First, let's examine the myth that riding is too time consuming to teach. Not only is it not time consuming, but riding must also be a part of every competitive drill you organize. This includes 1v1, 2v2, 3v3, and up to 10v10. You should also work riding into uneven drills. These drills should not end until the defensive man, group, or team has successfully cleared the ball into the offensive zone or past the midfield line. In essence, you are not working on a micro portion of the game, but rather you are incorporating riding and clearing into every drill, encompassing the bigger picture. If coaches strive to create gamelike environments during practice, then finishing every save, turnover, or ground ball with a ride and clear is as gamelike as you can get. In a game the whistle does not blow when the offense takes a shot (unless you score), and the game doesn't stop when the defense gets control of the ball. This enforces all game conditions as much as possible. All the fundamentals you want your team to master are reiterated by finishing the drill appropriately and that includes riding and clearing.

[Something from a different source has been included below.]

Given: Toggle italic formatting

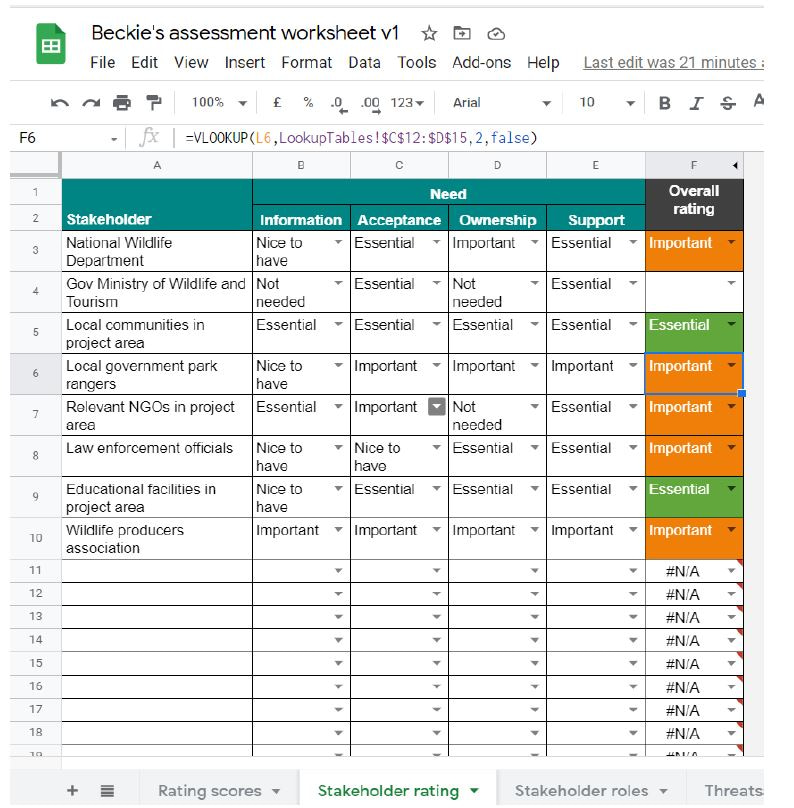Looking at the screenshot, I should [696, 103].
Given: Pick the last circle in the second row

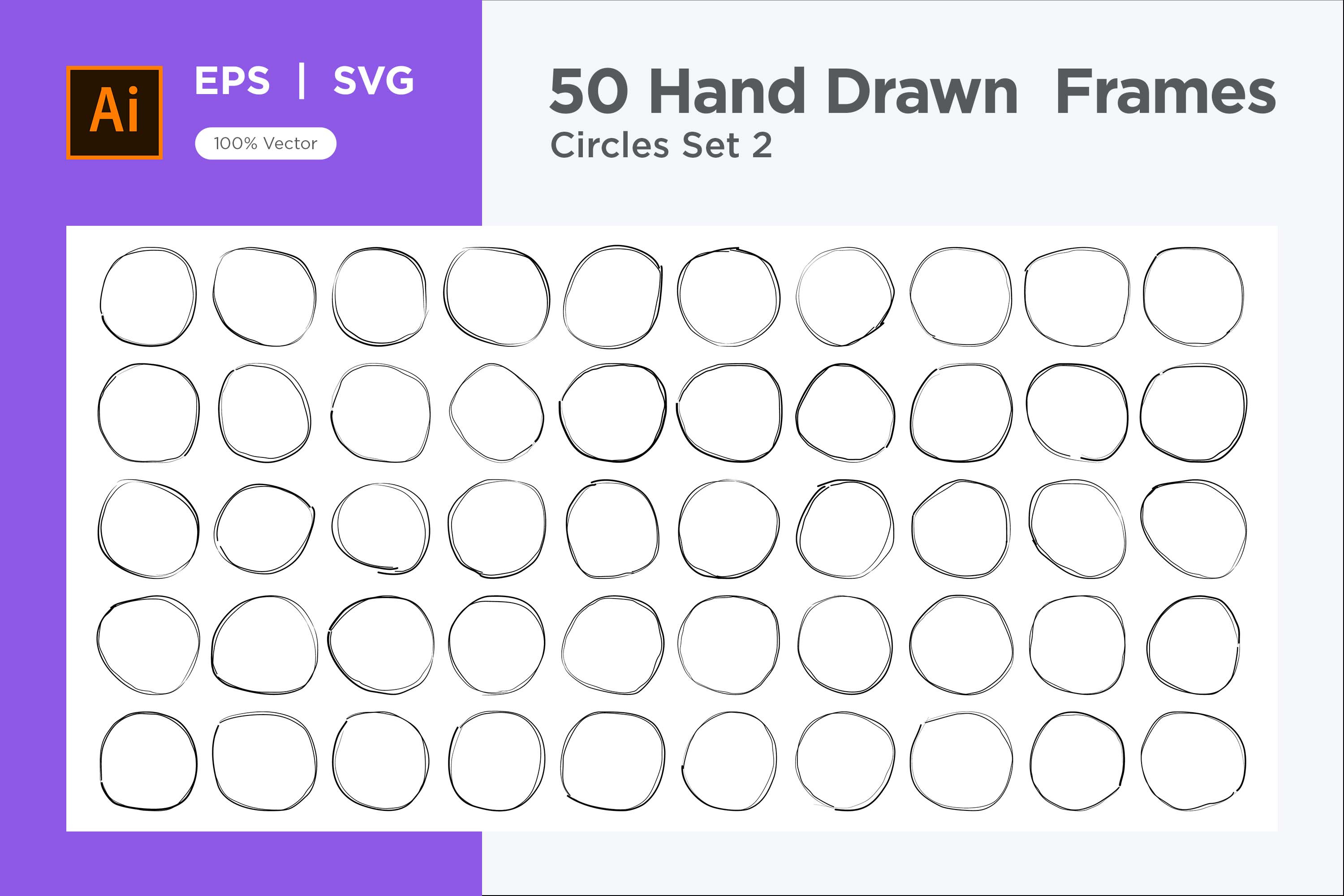Looking at the screenshot, I should coord(1193,413).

Here are the top three rules for offensive riding:

  1. Take high-percentage shots. If you don't score,
  2. react and control the loose ball, and
  3. if the goalie saves the shot, recover and ride.

Recovering and riding after a goalie save or defensive-owned ground ball are most important to the man who shot the ball. He is most vulnerable to being beat on a clear because his momentum is going forward. An important teaching point is that once the ball leaves your stick, you have no control over what happens to it. Rather than watch to see whether you have scored, stop and react to cover the man who was playing you. He might have broken upfield (if he reacted correctly) for the breakout clear. The shooter must make it difficult for him to get open. For any ride to be successful, this man has to be prevented from getting the ball on a breakout. Most often, the shooter can prevent this if he reacts immediately and keeps himself in line with his man and the goalie. Even though his man might be able to get deeper than he can initially, it would take a perfect pass to get the ball to him on a break.

This riding technique is difficult but can be mastered through discipline, coaching, and repetition. There is opportunity to work on this every time a shot is taken in practice, whether it is in a 1v1, 10v10, or anything in between. This not only reinforces offensive and defensive principles, but also conditioning and individual and team intensity as well.

As far as myth two and riding being too risky, nothing could be further from the truth. It is extremely risky if you don't have a complete riding package because you will give up numerous high-percentage transition scoring opportunities. You will also allow your opponent to hide a player with weak stick-handling skills or to slow the game.